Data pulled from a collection
## Start
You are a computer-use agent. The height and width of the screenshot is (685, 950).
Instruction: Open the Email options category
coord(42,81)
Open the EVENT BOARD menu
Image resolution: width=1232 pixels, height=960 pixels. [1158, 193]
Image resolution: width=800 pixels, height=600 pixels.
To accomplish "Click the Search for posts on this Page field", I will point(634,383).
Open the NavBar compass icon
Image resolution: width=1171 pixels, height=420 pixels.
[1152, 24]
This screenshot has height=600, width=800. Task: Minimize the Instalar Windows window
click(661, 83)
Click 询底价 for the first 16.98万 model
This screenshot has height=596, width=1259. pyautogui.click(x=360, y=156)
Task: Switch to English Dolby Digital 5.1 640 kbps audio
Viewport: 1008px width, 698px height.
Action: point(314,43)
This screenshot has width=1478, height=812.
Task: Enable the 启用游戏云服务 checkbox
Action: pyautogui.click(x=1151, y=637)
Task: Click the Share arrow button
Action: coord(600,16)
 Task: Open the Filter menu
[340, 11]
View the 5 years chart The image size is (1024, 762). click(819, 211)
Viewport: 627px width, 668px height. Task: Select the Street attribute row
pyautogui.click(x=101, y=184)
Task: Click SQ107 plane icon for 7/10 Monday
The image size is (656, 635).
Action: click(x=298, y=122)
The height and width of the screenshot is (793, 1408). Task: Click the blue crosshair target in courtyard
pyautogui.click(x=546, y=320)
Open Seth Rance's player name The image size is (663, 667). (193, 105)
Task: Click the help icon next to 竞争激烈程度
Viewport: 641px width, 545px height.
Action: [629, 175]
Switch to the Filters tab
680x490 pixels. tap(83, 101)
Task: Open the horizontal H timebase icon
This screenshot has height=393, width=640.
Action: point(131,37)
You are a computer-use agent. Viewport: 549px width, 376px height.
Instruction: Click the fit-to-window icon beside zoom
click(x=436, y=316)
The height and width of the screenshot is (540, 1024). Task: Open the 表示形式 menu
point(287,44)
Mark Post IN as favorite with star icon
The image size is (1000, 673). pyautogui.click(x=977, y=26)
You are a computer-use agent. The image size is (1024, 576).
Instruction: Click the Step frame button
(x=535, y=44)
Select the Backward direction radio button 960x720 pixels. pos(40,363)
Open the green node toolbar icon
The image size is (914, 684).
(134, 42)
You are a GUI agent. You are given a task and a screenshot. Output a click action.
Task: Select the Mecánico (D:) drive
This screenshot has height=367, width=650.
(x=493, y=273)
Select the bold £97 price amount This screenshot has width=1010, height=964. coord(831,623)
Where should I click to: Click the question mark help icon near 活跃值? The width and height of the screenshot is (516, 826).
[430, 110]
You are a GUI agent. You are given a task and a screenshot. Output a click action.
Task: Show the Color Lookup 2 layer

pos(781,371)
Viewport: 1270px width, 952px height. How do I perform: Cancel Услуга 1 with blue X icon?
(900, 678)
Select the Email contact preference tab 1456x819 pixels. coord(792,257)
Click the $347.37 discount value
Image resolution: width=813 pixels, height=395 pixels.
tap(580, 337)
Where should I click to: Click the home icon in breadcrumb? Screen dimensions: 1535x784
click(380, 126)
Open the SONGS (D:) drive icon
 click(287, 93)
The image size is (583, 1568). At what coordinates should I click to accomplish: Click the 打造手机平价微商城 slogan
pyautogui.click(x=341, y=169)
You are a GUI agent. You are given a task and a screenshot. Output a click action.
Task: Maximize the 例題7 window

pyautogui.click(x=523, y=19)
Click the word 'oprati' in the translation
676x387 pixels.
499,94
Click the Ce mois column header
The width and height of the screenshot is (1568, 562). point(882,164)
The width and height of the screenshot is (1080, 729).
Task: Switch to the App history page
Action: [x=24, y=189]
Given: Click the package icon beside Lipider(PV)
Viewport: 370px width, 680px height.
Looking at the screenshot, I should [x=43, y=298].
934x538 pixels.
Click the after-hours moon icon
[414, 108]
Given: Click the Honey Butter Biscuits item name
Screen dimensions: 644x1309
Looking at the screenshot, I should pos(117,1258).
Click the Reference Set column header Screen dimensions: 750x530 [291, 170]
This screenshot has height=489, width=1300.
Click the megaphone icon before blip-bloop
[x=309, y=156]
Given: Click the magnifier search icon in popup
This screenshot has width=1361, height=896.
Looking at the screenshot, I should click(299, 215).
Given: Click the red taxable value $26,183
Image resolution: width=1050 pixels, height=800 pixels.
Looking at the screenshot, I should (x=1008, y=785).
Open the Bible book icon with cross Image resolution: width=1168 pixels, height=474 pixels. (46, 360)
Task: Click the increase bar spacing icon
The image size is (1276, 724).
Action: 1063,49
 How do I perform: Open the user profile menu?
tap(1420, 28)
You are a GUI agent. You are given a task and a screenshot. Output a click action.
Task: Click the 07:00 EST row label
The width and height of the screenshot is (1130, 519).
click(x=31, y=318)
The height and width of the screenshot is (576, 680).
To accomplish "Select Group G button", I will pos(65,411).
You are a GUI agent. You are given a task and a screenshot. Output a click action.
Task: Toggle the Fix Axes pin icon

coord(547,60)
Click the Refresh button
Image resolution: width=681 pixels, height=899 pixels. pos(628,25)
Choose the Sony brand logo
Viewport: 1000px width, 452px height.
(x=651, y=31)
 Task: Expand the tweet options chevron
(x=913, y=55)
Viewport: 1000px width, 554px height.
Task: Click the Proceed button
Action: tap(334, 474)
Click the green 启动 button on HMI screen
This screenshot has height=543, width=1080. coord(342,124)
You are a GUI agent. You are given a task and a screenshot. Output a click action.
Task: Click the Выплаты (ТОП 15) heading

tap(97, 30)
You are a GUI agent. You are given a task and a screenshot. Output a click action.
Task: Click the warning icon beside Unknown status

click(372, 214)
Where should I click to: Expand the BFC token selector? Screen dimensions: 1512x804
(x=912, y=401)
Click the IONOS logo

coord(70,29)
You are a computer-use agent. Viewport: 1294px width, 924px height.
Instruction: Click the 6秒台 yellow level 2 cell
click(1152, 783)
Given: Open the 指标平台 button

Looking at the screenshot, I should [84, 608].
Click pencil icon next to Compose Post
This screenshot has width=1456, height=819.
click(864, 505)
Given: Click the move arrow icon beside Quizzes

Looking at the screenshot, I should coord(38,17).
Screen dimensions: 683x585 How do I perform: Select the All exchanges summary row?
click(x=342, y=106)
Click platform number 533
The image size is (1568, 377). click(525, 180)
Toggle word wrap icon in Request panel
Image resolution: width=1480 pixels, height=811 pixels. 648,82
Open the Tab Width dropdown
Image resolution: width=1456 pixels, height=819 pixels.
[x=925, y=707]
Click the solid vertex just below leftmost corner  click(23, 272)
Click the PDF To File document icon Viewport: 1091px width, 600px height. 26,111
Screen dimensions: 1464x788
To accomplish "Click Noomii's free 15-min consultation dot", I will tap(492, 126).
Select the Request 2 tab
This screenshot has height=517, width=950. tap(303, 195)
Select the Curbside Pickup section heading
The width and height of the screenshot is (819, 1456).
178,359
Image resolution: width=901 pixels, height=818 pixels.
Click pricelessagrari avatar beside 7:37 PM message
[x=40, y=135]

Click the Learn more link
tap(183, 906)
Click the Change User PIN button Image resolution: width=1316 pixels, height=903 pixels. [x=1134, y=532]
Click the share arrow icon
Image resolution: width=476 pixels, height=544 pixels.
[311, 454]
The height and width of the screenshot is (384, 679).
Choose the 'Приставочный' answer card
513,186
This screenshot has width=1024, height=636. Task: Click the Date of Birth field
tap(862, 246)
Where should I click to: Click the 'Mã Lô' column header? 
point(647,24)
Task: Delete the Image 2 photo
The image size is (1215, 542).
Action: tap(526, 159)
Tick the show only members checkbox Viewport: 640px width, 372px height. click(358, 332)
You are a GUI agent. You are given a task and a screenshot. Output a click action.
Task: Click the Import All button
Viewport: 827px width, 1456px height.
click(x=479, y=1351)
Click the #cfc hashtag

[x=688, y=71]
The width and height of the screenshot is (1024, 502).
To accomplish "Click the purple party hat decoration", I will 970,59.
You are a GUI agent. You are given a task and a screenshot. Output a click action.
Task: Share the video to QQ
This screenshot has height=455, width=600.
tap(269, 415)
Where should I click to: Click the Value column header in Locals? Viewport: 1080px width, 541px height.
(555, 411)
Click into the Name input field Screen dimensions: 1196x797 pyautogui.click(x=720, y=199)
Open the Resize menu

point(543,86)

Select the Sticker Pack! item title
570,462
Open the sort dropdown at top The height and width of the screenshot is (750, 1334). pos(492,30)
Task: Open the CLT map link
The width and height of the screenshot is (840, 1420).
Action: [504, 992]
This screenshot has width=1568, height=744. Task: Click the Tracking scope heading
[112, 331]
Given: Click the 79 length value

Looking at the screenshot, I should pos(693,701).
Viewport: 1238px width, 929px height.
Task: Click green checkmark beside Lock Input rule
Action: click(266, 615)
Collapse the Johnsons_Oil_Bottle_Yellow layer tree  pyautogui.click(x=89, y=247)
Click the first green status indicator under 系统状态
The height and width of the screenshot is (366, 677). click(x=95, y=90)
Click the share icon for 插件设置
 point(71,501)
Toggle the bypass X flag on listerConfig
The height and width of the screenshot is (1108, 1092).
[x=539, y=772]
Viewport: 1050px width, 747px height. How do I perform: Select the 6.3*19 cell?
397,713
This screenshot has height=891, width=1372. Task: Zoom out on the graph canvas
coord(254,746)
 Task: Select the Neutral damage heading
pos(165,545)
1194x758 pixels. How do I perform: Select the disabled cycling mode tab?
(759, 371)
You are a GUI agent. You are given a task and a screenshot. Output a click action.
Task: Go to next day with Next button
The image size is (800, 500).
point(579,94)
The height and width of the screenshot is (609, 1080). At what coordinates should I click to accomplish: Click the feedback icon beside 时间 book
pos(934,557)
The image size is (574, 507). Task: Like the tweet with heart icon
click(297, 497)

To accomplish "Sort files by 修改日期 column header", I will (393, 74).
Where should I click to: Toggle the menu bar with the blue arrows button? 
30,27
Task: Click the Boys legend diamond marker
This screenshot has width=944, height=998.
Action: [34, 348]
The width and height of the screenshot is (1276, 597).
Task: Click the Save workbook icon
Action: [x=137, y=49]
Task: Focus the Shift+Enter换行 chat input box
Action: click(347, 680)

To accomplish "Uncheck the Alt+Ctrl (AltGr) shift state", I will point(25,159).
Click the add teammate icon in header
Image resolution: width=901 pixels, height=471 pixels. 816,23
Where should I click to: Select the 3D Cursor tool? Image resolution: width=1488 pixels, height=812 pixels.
## End
§ **WHAT TO PRODUCE**: Rewrite the records from the line holding "Select the Email" through the line holding "pyautogui.click(x=341, y=169)", inclusive, with "breadcrumb" replaced by "navigation trail" and nothing else changed.

§ **THE REPLY**:
Select the Email contact preference tab 1456x819 pixels. coord(792,257)
Click the $347.37 discount value
Image resolution: width=813 pixels, height=395 pixels.
tap(580, 337)
Where should I click to: Click the home icon in navigation trail? Screen dimensions: 1535x784
click(380, 126)
Open the SONGS (D:) drive icon
 click(287, 93)
The image size is (583, 1568). At what coordinates should I click to accomplish: Click the 打造手机平价微商城 slogan
pyautogui.click(x=341, y=169)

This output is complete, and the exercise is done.